Indeed, it was only earlier this year that the European Clubs Association seriously discussed the prospect of a Super League with three divisions and promotion and relegation between them. Given the fierce competition the top 20 European clubs would provide each other, it seems unclear if this would suit the likes of Perez — how could Real Madrid still claim to be the top team in the world if they were playing in the second division?
If not — if it were only a 20 club closed league — how could they implement a salary cap when the rest of the world would still have strong enough clubs and competition to compete financially? Wouldn’t a billionaire just come along and pay superstars enough to draw them to the new Man City and away from Madrid in the Super League?
In all probability, Perez and the ECA are priming the pressure on UEFA by raising the prospect of an unlikely breakaway to force Platini to reverse course away from opening the Champions League to smaller clubs, as he’s done to some degree, and guarantee more ‘big club’ participation in the lucrative group stages. Maybe Platini will be asked to allow all former winners of the tournament automatic entry? That would certainly suit Madrid and satisfy Perez. Maybe Scotland will be awarded two automatic places in the group stages instead of one? That would suit the Old Firm, and remove the need for them to back a break-away.

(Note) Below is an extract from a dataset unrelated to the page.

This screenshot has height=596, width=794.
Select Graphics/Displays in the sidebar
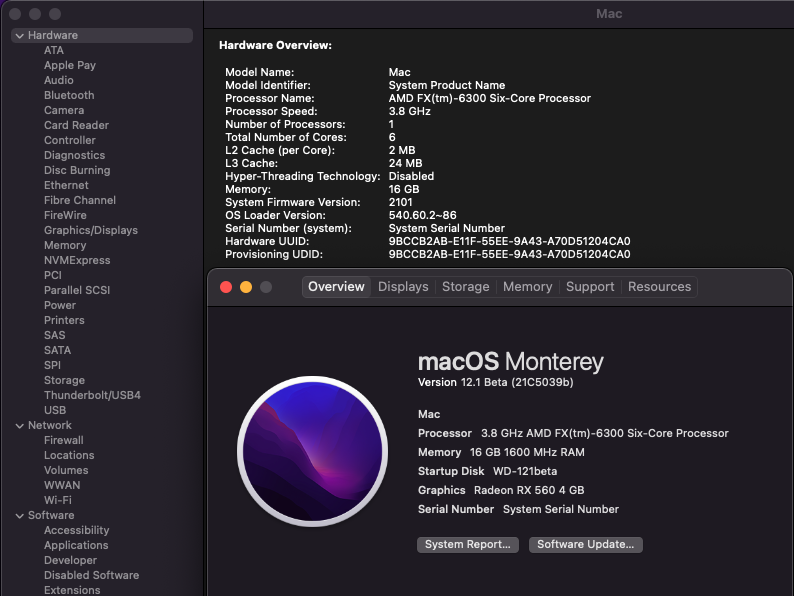[x=91, y=231]
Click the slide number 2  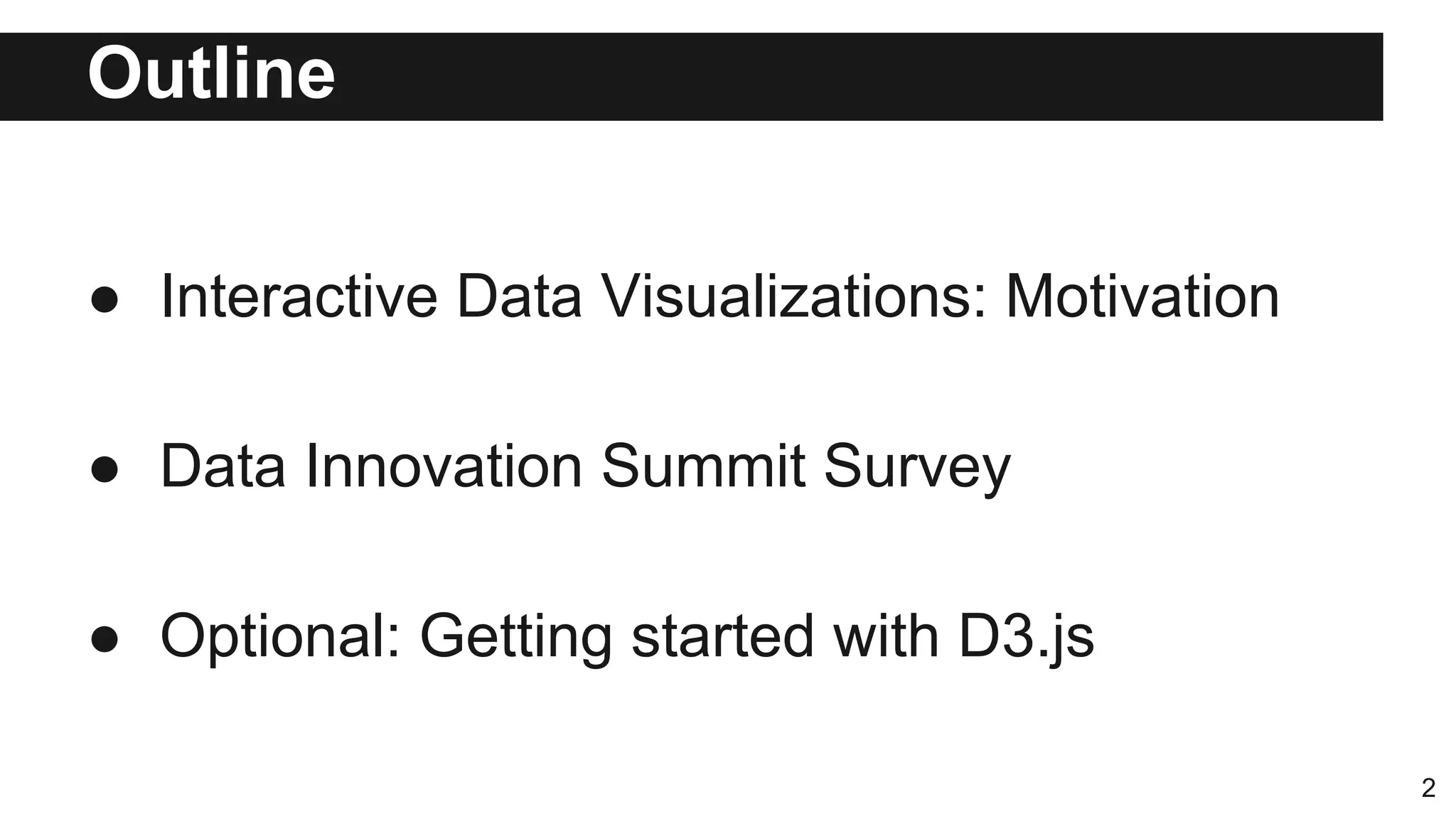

This is all very similar to a decade ago, when Milan led the calls for a breakaway European league as a scare tactic to force UEFA to give the big countries more places in the Champions League. It worked, just as the top English clubs threat to break-away and form their own elite competition twenty years ago forced the F.A. to approve the creation of the Premier League as a more profitable entity for the big clubs. Perez and the ECA are simply playing the same game of high stakes poker with Platini and UEFA to get more of the loot in European football guaranteed to them.
The danger to the principle of the sport is pretty obvious should a breakaway European Super League ever happen, and UEFA has to weigh the consequences if they end up playing a game of chicken with the clubs threatening a breakaway and lost. If it actually ever happened against UEFA’s wishes, it would tear apart world football; FIFA would have to ban players competing in such a renegade European league from international competition, putting the World Cup at risk.
Of course, UEFA knows the big clubs themselves would face intense pressure not to destroy world football for their own greed, and that players would have lucrative sponsorship contracts of their own at stake if they were banned from the World Cup — one imagines Nike and Adidas would hardly be happy if their biggest superstars were not on the biggest stage.
The question is who will blink first.
If UEFA caves and creates some kind of permanent Super League structure, it would all be as depressing for local supporters of big clubs as it would be a final defeat for the dreams of fans of smaller clubs. The still sporadic excitement for Manchester United fans when they take on Barcelona would become routine fixture list fodder. Travel expenses would skyrocket and every last penny drained from supporters to pay for the endeavour in higher ticket prices and new pay TV deals. Atmosphere at games would collapse with less travelling fans every week.
It’s pretty obvious that such a closed league and expanded European fixture list at the expense of the domestic calendar would destroy the entire principle of European football as based primarily on domestic football and a pyramid to the top, even if this principle is only hanging by a thread on the coattails of Super club hegemony as it is.
If it happens, I’m certainly not looking forward to the release of the European Super League video game.